=== Section Start ===
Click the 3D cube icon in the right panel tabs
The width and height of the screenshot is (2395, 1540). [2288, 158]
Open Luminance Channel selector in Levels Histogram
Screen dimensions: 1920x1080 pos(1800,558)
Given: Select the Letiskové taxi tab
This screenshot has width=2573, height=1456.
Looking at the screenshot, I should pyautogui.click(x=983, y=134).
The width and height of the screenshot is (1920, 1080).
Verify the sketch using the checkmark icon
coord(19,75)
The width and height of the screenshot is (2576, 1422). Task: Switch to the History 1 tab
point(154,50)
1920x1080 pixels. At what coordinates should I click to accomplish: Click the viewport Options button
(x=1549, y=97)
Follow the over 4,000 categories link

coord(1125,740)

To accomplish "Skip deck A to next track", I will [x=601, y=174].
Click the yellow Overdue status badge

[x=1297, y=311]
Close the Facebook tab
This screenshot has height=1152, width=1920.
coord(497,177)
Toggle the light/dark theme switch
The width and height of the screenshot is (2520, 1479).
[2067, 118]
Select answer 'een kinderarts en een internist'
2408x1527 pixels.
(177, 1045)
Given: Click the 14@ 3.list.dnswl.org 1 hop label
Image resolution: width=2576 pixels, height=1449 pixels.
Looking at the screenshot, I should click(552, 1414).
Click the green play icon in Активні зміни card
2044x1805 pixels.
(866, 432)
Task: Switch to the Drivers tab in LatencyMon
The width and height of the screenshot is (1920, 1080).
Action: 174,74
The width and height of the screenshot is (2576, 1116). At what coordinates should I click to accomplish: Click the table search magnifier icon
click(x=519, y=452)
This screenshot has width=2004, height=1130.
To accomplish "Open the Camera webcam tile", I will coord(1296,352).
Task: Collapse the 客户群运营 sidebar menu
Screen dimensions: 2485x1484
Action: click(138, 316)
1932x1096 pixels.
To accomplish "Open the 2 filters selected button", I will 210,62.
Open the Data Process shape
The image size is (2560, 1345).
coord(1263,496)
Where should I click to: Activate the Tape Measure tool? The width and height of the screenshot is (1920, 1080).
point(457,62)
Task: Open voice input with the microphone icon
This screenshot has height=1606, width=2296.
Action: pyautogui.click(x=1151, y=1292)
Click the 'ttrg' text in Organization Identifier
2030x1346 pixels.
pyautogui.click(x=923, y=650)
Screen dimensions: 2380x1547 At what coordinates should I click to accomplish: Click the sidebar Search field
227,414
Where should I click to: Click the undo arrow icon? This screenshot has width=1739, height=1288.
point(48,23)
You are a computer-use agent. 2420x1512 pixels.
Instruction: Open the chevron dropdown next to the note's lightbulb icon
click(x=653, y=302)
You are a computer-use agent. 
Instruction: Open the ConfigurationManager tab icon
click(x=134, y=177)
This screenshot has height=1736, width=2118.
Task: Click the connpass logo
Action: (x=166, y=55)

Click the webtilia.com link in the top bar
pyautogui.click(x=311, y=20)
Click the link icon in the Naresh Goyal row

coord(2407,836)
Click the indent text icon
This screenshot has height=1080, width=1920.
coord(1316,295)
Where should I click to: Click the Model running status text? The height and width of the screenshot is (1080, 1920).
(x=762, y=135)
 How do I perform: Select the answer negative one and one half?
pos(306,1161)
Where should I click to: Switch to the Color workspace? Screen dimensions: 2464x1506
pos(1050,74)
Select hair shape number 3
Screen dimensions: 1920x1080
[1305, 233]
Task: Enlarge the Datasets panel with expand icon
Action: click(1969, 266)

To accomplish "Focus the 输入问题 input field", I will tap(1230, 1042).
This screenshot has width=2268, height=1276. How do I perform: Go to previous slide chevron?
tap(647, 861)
=== Section End ===
• [About this task]:
In full and word for word, set down the records shown above.

• [Task solution]:
Click the 3D cube icon in the right panel tabs
The width and height of the screenshot is (2395, 1540). [2288, 158]
Open Luminance Channel selector in Levels Histogram
Screen dimensions: 1920x1080 pos(1800,558)
Given: Select the Letiskové taxi tab
This screenshot has width=2573, height=1456.
Looking at the screenshot, I should pyautogui.click(x=983, y=134).
The width and height of the screenshot is (1920, 1080).
Verify the sketch using the checkmark icon
coord(19,75)
The width and height of the screenshot is (2576, 1422). Task: Switch to the History 1 tab
point(154,50)
1920x1080 pixels. At what coordinates should I click to accomplish: Click the viewport Options button
(x=1549, y=97)
Follow the over 4,000 categories link

coord(1125,740)

To accomplish "Skip deck A to next track", I will [x=601, y=174].
Click the yellow Overdue status badge

[x=1297, y=311]
Close the Facebook tab
This screenshot has height=1152, width=1920.
coord(497,177)
Toggle the light/dark theme switch
The width and height of the screenshot is (2520, 1479).
[2067, 118]
Select answer 'een kinderarts en een internist'
2408x1527 pixels.
(177, 1045)
Given: Click the 14@ 3.list.dnswl.org 1 hop label
Image resolution: width=2576 pixels, height=1449 pixels.
Looking at the screenshot, I should click(552, 1414).
Click the green play icon in Активні зміни card
2044x1805 pixels.
(866, 432)
Task: Switch to the Drivers tab in LatencyMon
The width and height of the screenshot is (1920, 1080).
Action: 174,74
The width and height of the screenshot is (2576, 1116). At what coordinates should I click to accomplish: Click the table search magnifier icon
click(x=519, y=452)
This screenshot has width=2004, height=1130.
To accomplish "Open the Camera webcam tile", I will coord(1296,352).
Task: Collapse the 客户群运营 sidebar menu
Screen dimensions: 2485x1484
Action: click(138, 316)
1932x1096 pixels.
To accomplish "Open the 2 filters selected button", I will 210,62.
Open the Data Process shape
The image size is (2560, 1345).
coord(1263,496)
Where should I click to: Activate the Tape Measure tool? The width and height of the screenshot is (1920, 1080).
point(457,62)
Task: Open voice input with the microphone icon
This screenshot has height=1606, width=2296.
Action: pyautogui.click(x=1151, y=1292)
Click the 'ttrg' text in Organization Identifier
2030x1346 pixels.
pyautogui.click(x=923, y=650)
Screen dimensions: 2380x1547 At what coordinates should I click to accomplish: Click the sidebar Search field
227,414
Where should I click to: Click the undo arrow icon? This screenshot has width=1739, height=1288.
point(48,23)
You are a computer-use agent. 2420x1512 pixels.
Instruction: Open the chevron dropdown next to the note's lightbulb icon
click(x=653, y=302)
You are a computer-use agent. 
Instruction: Open the ConfigurationManager tab icon
click(x=134, y=177)
This screenshot has height=1736, width=2118.
Task: Click the connpass logo
Action: (x=166, y=55)

Click the webtilia.com link in the top bar
pyautogui.click(x=311, y=20)
Click the link icon in the Naresh Goyal row

coord(2407,836)
Click the indent text icon
This screenshot has height=1080, width=1920.
coord(1316,295)
Where should I click to: Click the Model running status text? The height and width of the screenshot is (1080, 1920).
(x=762, y=135)
 How do I perform: Select the answer negative one and one half?
pos(306,1161)
Where should I click to: Switch to the Color workspace? Screen dimensions: 2464x1506
pos(1050,74)
Select hair shape number 3
Screen dimensions: 1920x1080
[1305, 233]
Task: Enlarge the Datasets panel with expand icon
Action: click(1969, 266)

To accomplish "Focus the 输入问题 input field", I will tap(1230, 1042).
This screenshot has width=2268, height=1276. How do I perform: Go to previous slide chevron?
tap(647, 861)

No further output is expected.